Pero las espinas de las ramas dificultan la recolección de las bayas; tienden a clavarse en la piel y arañar las manos. Por lo tanto, poca gente quiere recolectarlas. Y, además, no es nada cómodo hacerlo con guantes.
Las bayas de las ramas superiores ya se han recogido, pero todavía quedan muchas grosellas en el centro de los arbustos.
Mi marido se puso guantes gruesos y recogió las ramitas, y yo las recogí. Llenamos un pequeño cubo.
Decidí hacer compota. Nunca antes había conservado grosellas. Este año hice mermelada, trituré algunas en la licuadora, las espolvoreé con azúcar y las congelé. Así que decidí hacer compota. Busqué en internet recetas que otras personas preparaban con grosellas. Había tantas recetas interesantes que quizá pruebe alguna algún día. Pero esta vez decidí hacer una compota sencilla. No tenía ni naranja ni limón en casa, y después de ir a la casa de campo esa noche, no quería pasar por la tienda.
Me encanta hacer compotas con distintas bayas, normalmente en botellas de 2 o 3 litros.

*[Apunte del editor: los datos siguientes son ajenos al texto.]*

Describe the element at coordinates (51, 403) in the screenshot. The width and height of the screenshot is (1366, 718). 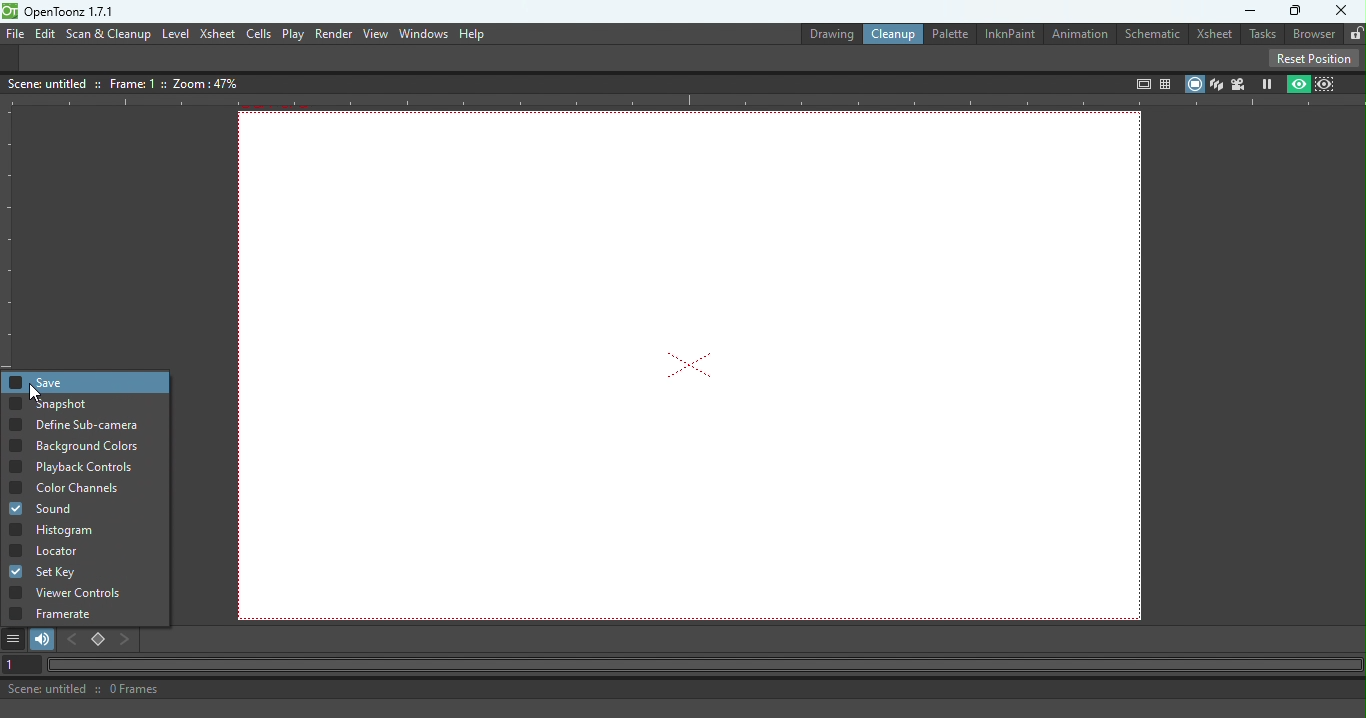
I see `Snapshot` at that location.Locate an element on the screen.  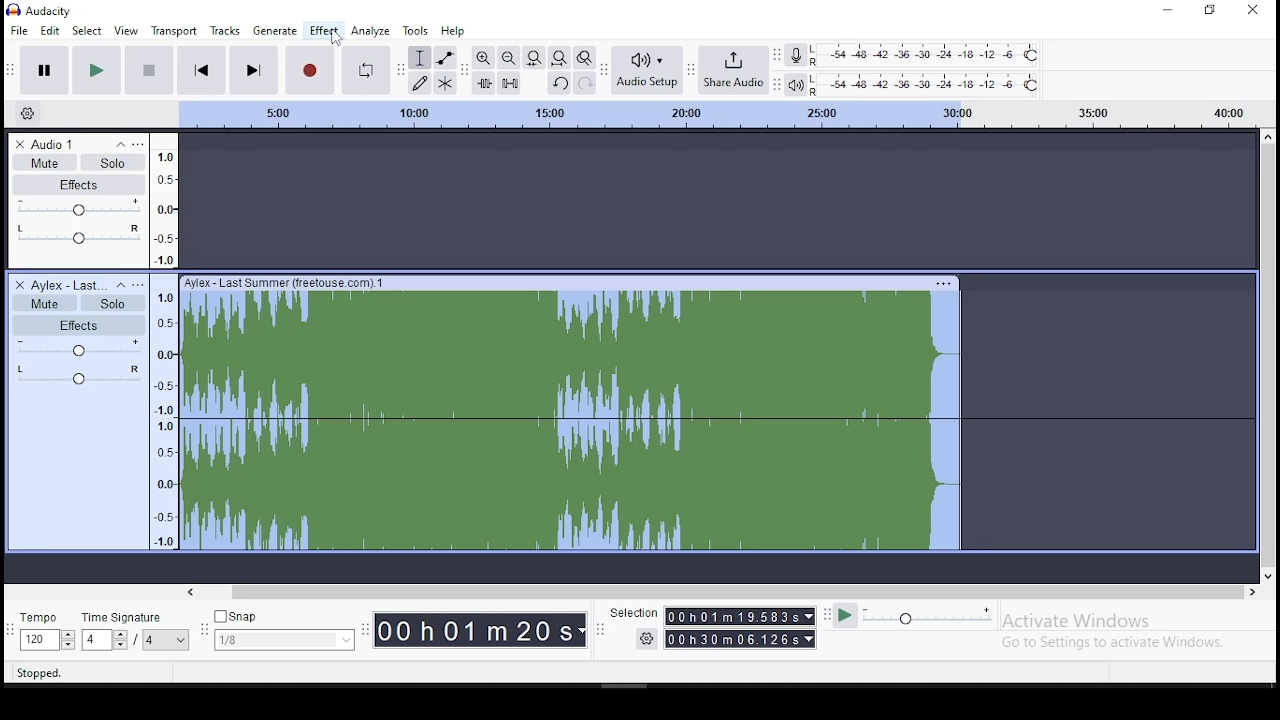
stopped is located at coordinates (40, 671).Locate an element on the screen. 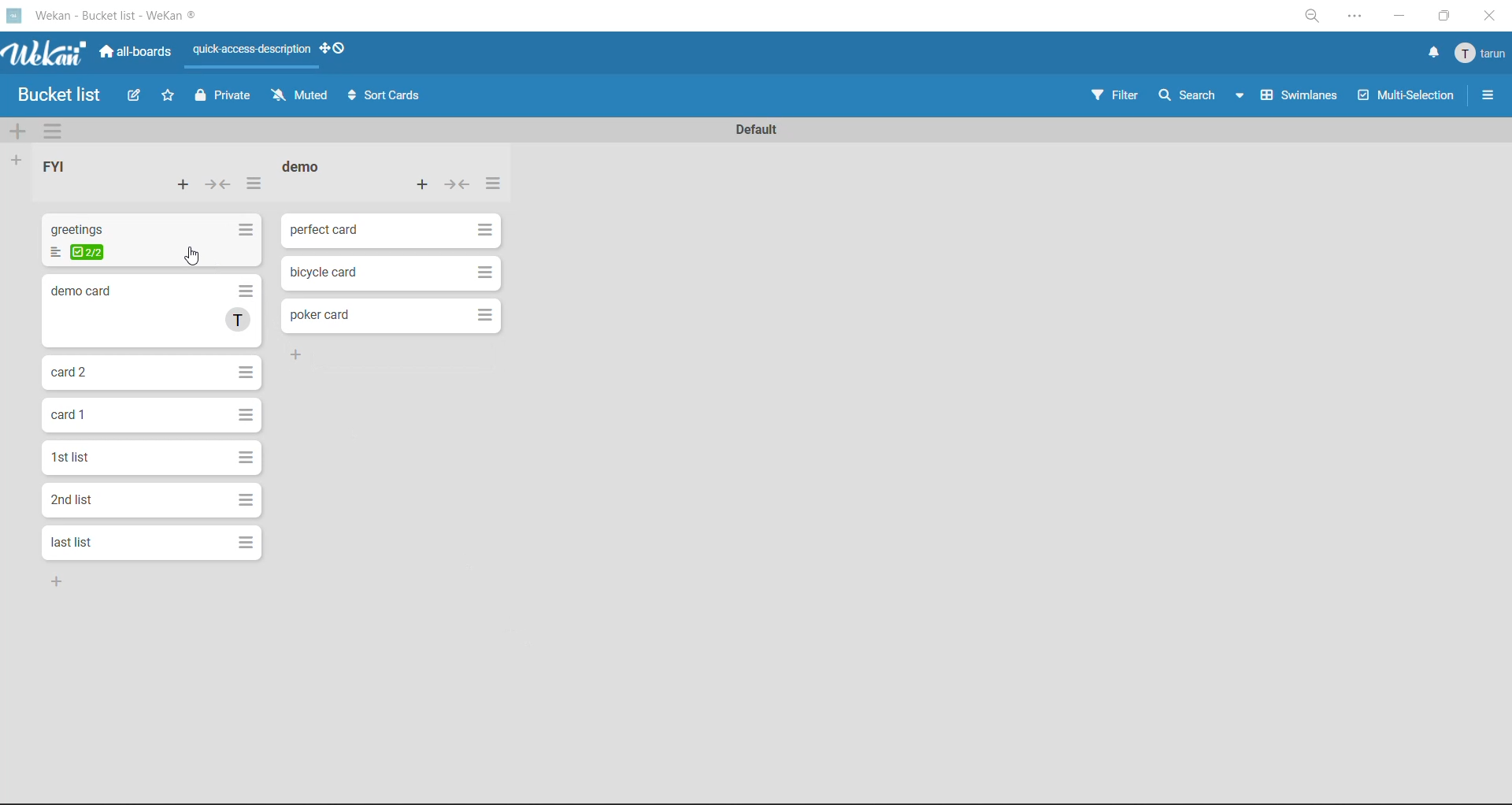  add swimlane is located at coordinates (18, 129).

Son fáciles de hacer y de conservar. Esta fue la primera vez que hice compota de grosellas. Recordé que una amiga que vive en el jardín me había dicho que, al hacer mermelada o compota de grosellas, hay que pincharlas por ambos lados para que el almíbar penetre. Estaba haciendo la compota por la tarde, después de haberme ido del jardín, y no me apetecía pinchar las grosellas, así que, después de lavarlas, les quité los tallos y las puntas. Las grosellas eran bastante grandes, así que hice la compota en tarros.
Lavé bien dos frascos, uno de un litro y otro de tres litros, y los esterilicé en el horno. Enjuagué las bayas con agua corriente y las sequé ligeramente. Los llené hasta la mitad. Vertí agua hirviendo sobre ellos, los tapé y los dejé reposar durante 15 minutos para que las bayas se calentaran bien. Verter agua caliente sobre las bayas es una especie de escaldado. Después de 15 minutos, escurrí el agua y medí el volumen. El agua se tornó de un color rosa pálido. Añadí azúcar al frasco de un litro, lo llevé a ebullición y lo probé. El almíbar me pareció demasiado ácido, así que añadí media taza más de azúcar. Ahora el almíbar estaba dulce, pero las bayas liberarán su acidez en él, y creo que la compota quedará deliciosa. Sin embargo, si está demasiado dulce, se puede diluir con agua. Vertí el almíbar hirviendo sobre los frascos, los tapé y los puse boca abajo. Después de un rato, los agité y los coloqué bajo una manta caliente. Al día siguiente, saqué los tarros de debajo de la manta; aún estaban calientes. Esta es la compota que quedó de un rosa tan bonito.
Pero ya veremos a qué sabe en invierno.